Vor und nach Hartz

Sozialwissenschaftler fordern mehr Bildung für Beschäftigungslose

  • Ulrike Henning
  • Lesedauer: 2 Min.
Verwerfungen, Ineffizienz und wachsende Widersprüche allerorten – die Reformen der Arbeitsmarktpolitik, die seit 2003 in Kraft traten und mit dem Namen Peter Hartz verbunden sind, betrachten Sozialwissenschaftler mit Skepsis. In Berlin stellten Forscher am Mittwochabend einen Sammelband vor, in dem sie die Entwicklung der letzten vierzig Jahre Beschäftigungspolitik rekapitulieren.

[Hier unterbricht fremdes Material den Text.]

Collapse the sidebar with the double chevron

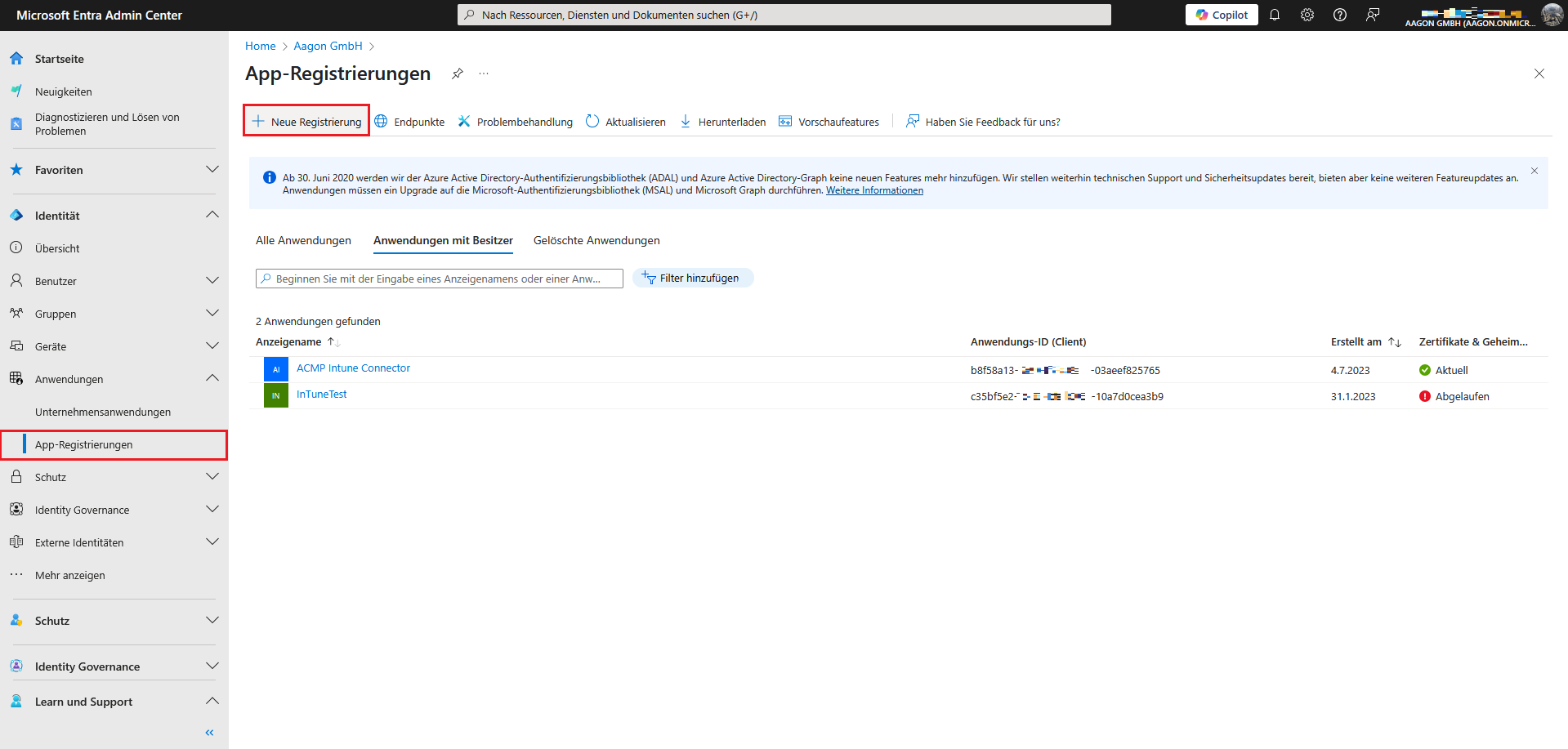click(209, 733)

1969 war das »alte« Arbeitsförderungsgesetz noch einstimmig vom Bundestag verabschiedet worden. Frank Nullmeier vom Zentrum für Sozialpolitik an der Universität Bremen bewertet es als Bestandteil eines Gesamtkonzeptes, nach dem der Sozialstaat eher in seine Beschäftigten investierte als sie nur – wie heute – zu »aktivieren«. Das Gesetz von 1969 sei unter dem Motto »Bildung für alle« Teil der Bildungspolitik gewesen. Problematisch aus seiner Sicht war die Finanzierung aus Versicherungsbeiträgen und das Fehlen einer passenden organisatorischen Form. Schließlich sei das Gesetz vor allem ab 1990 dadurch entwertet worden, dass in den neuen Bundesländern ein Bildungsmarkt privater Träger entstand, die trotz schlechter Angebote gut verdienten. Nullmeier bewertete den vorliegenden Band als nüchterne wissenschaftliche Analyse der Hartz-Gesetze.

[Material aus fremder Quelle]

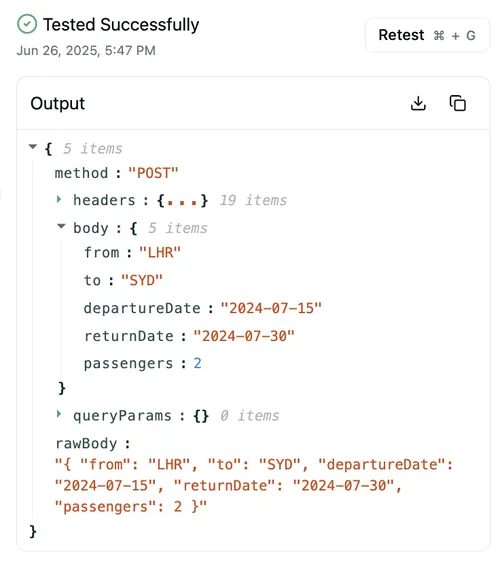Select the method POST value
Viewport: 500px width, 572px height.
point(153,173)
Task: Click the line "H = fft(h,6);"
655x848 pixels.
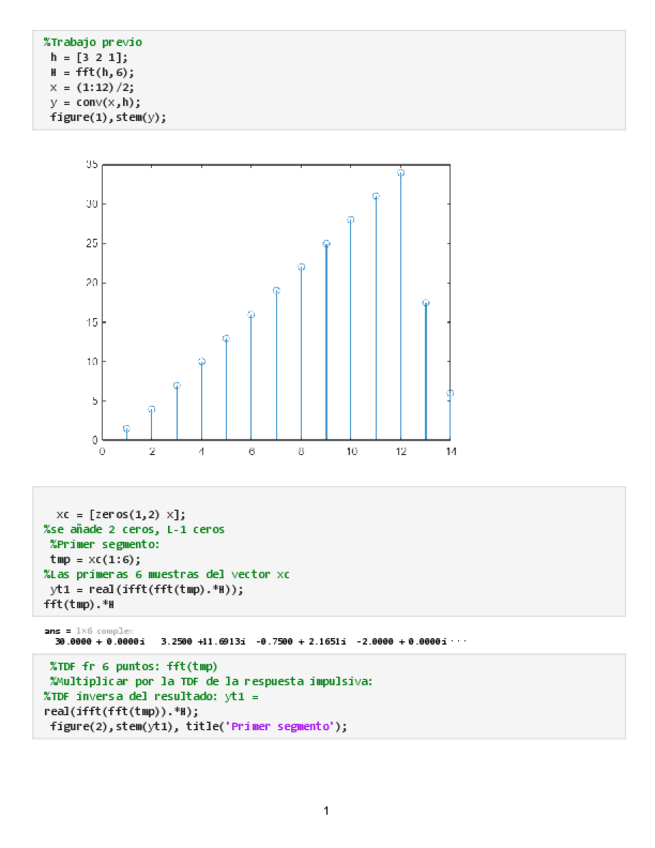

Wünsche an eine emanzipierende Arbeitsmarktpolitik nannten bei der Berliner Veranstaltung alle drei HerausgeberInnen. Arbeitnehmer via Bildung wettbewerbsfähig zu machen, ist für den Ökonomen Werner Sesselmeier von der Universität Koblenz-Landau keine sozialpolitische Romantik, sondern harte wirtschaftliche Notwendigkeit. Für Silke Bothfeld von der Hochschule Bremen sollte Arbeitsmarktpolitik nicht nur Lebensperspektiven eröffnen, sondern auch den Lebensstandard erhalten. Sie forderte dazu eine politische Debatte, die auch in Fragen der Gerechtigkeit neue Orientierung schaffen müsse.

Nach ihrer Beobachtung seien die Vermittlungsgespräche in der heutigen Form das Nadelöhr, welches den komplexen Lebenssituationen Arbeitsloser nicht gerecht werde. Hier sei mehr Beratung nötig. Auch andere verwaltungstechnische Instrumente der Agentur für Arbeit seien ungeeignet. Diese Kritik unterstützten auch Gewerkschafter, aus deren Sicht die Einführung interner Kontrollmechanismen à la McKinsey die Arbeitsmarktpolitik delegitimiert hat.

In der Debatte wurde die Weiterbildung Beschäftigter auch aus demografischen Gründen für notwendig erklärt. Ein Erwachsenen-BAföG könnte in diesen Lernzeiten die Existenz sichern. Das Verschwinden einfacher Tätigkeiten und die steigende Nachfrage nach besser gebildeten Arbeitskräften sprächen für eine entsprechende Bildungsoffensive. Gelöst werden müssten auch die Probleme der Jugendlichen ohne Lehrstelle oder Schulabschluss. Vorhandene Qualifikationen von Migranten sollten endlich anerkannt werden. Auch die Frauenerwerbsquote könne gesteigert werden.

Claudia Bogedan von der Hans-Böckler-Stiftung erwartete nach der Bestandsaufnahme in Buchform Schlussfolgerungen von der Politik, die sich demnach nicht auf reines Verwaltungshandeln zurückziehen dürfe.

Hrsg.: Bothfeld, Silke /Sesselmei- er, Werner / Bogedan, Claudia: Arbeitsmarktpolitik in der sozialen Marktwirtschaft. Vom Arbeitsförderungsgesetz zum Sozialgesetzbuch II und III, VS Verlag für Sozialwissenschaften, 319 Seiten, 39,90 Euro; erscheint am 15. 09.